▶ **What you should do**
Throughout the records below, find each line holding "screenshot" and copy it.

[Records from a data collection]
= Beginning of Section =

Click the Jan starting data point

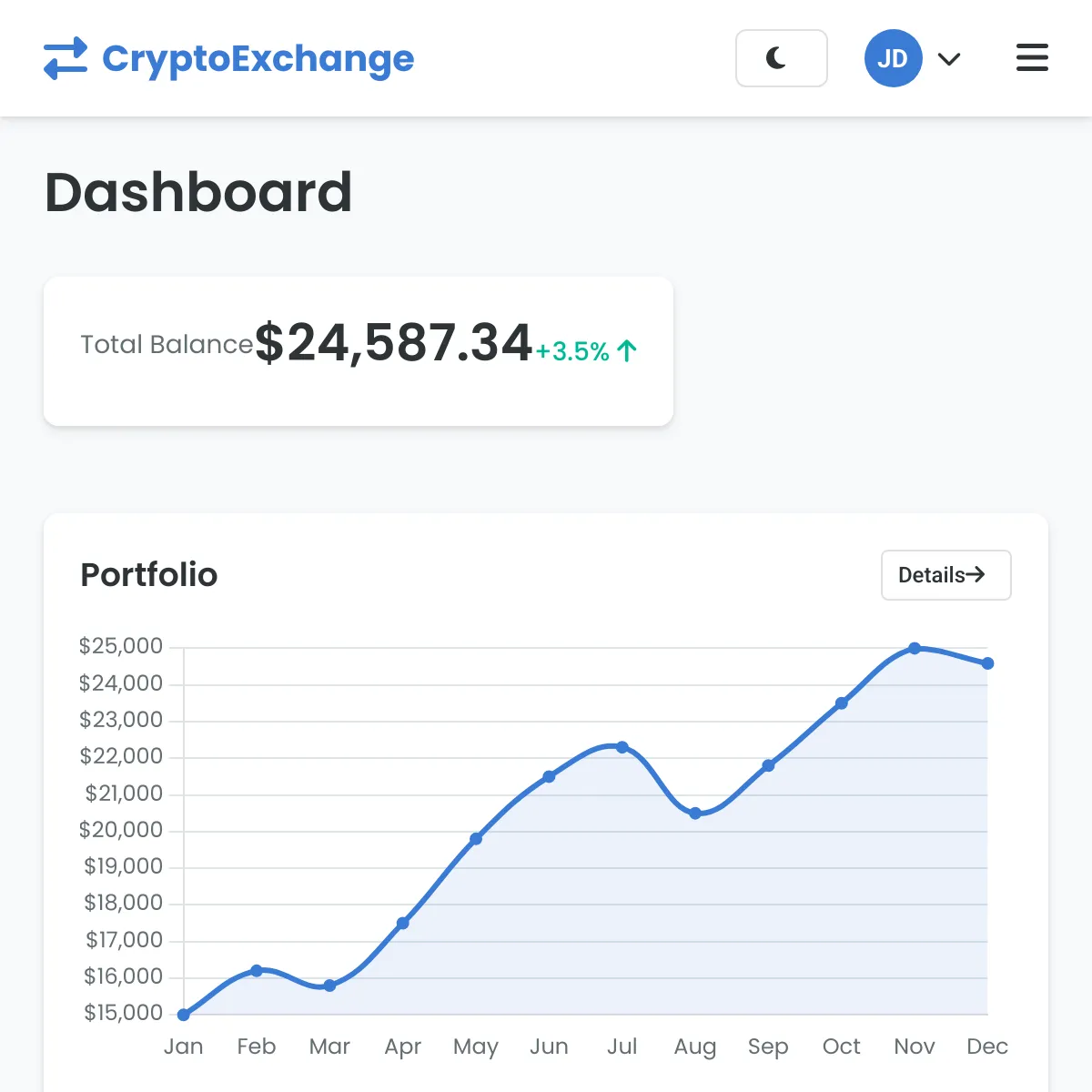[x=184, y=1015]
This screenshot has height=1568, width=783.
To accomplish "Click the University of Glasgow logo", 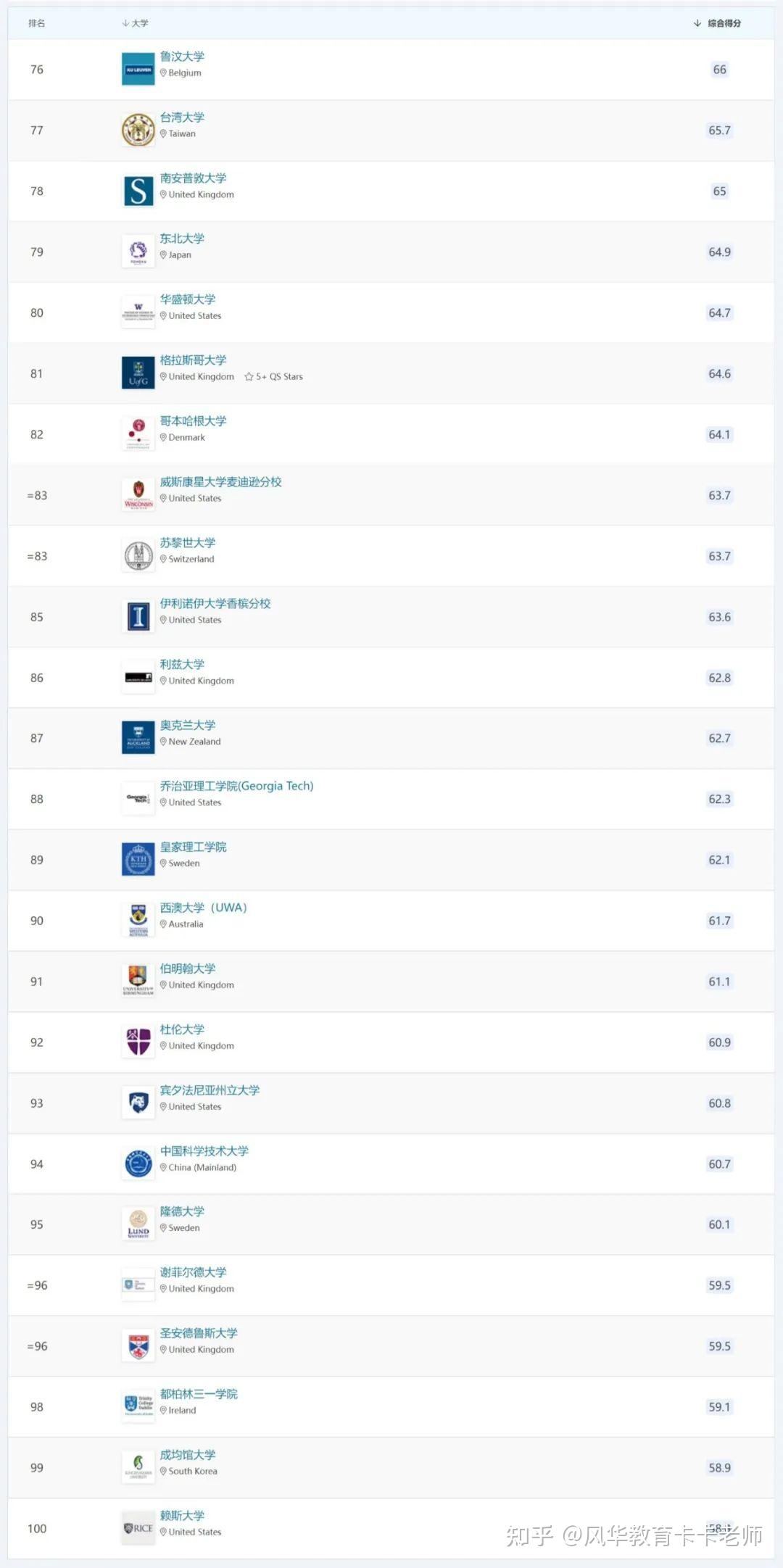I will (138, 373).
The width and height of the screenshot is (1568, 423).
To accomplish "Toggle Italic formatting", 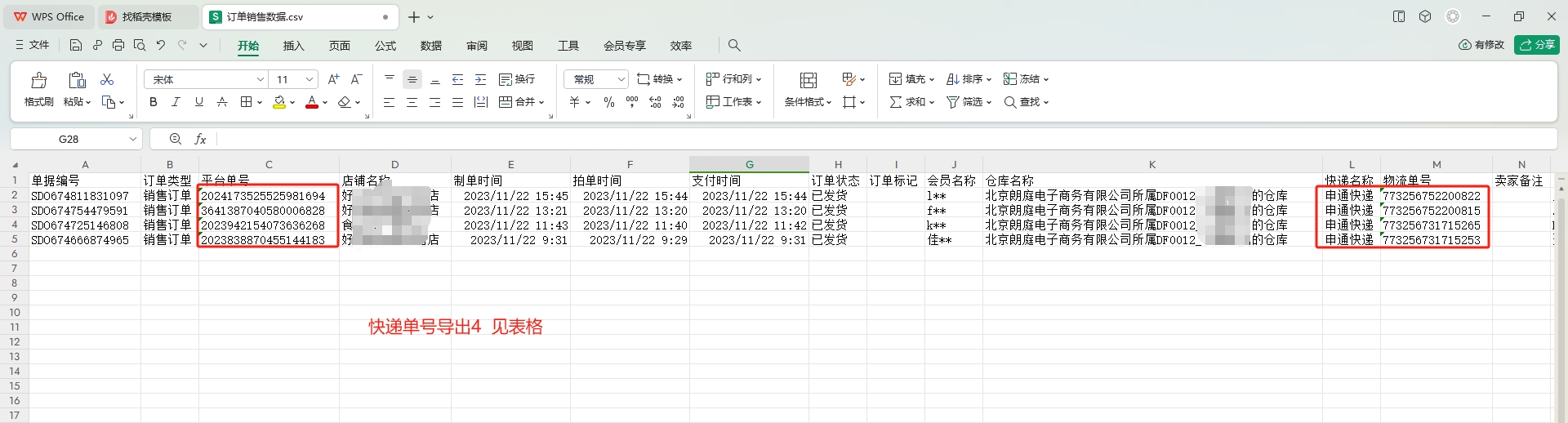I will coord(176,102).
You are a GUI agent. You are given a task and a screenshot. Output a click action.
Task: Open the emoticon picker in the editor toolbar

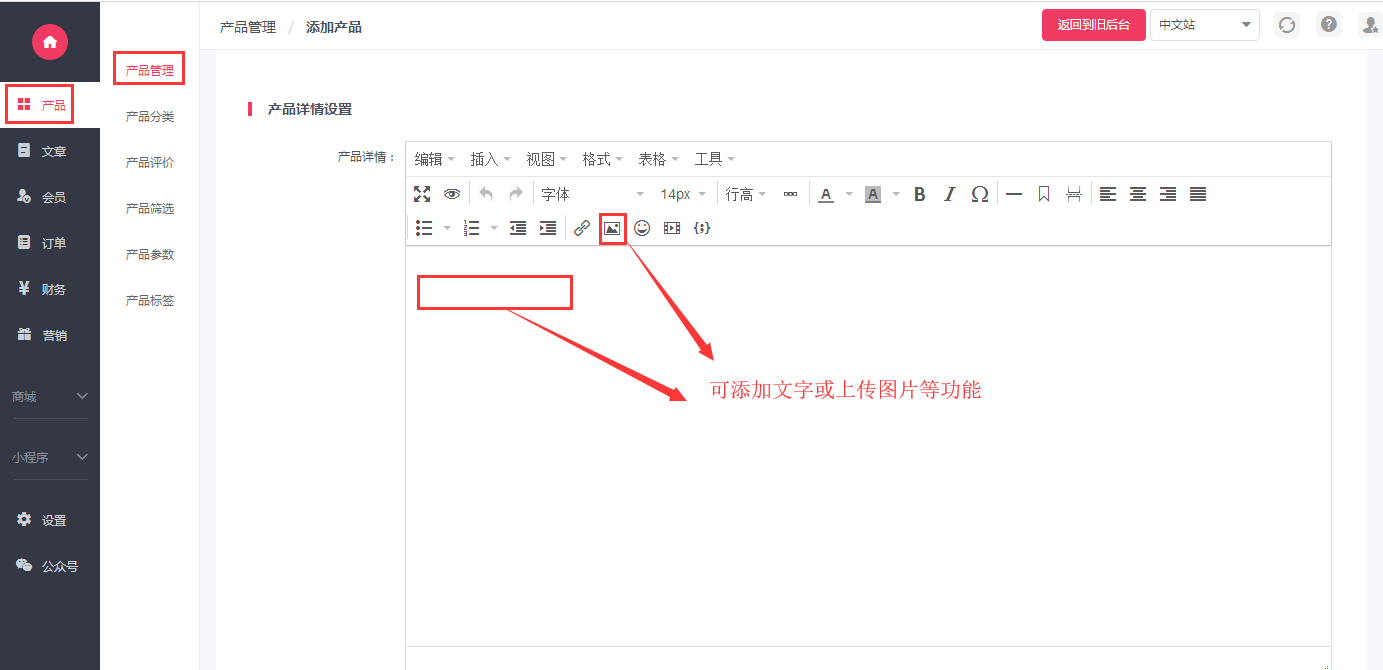click(x=642, y=228)
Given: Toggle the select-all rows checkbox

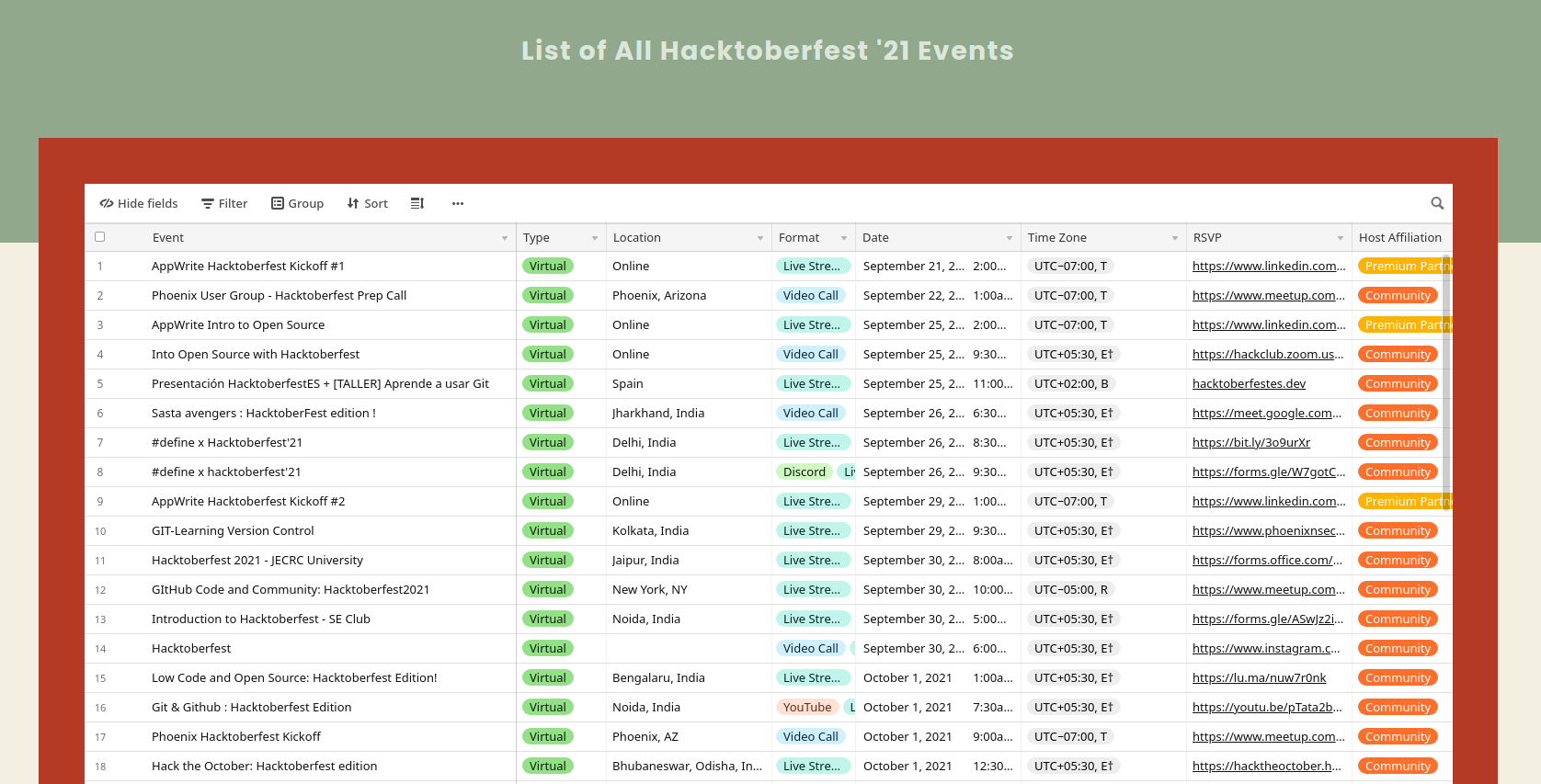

= End of Section =

▶ **Answer for the task**
This screenshot has height=1568, width=783.
The width and height of the screenshot is (1568, 423).
You are a GUI agent. You are given a task and a screenshot. Output a click action.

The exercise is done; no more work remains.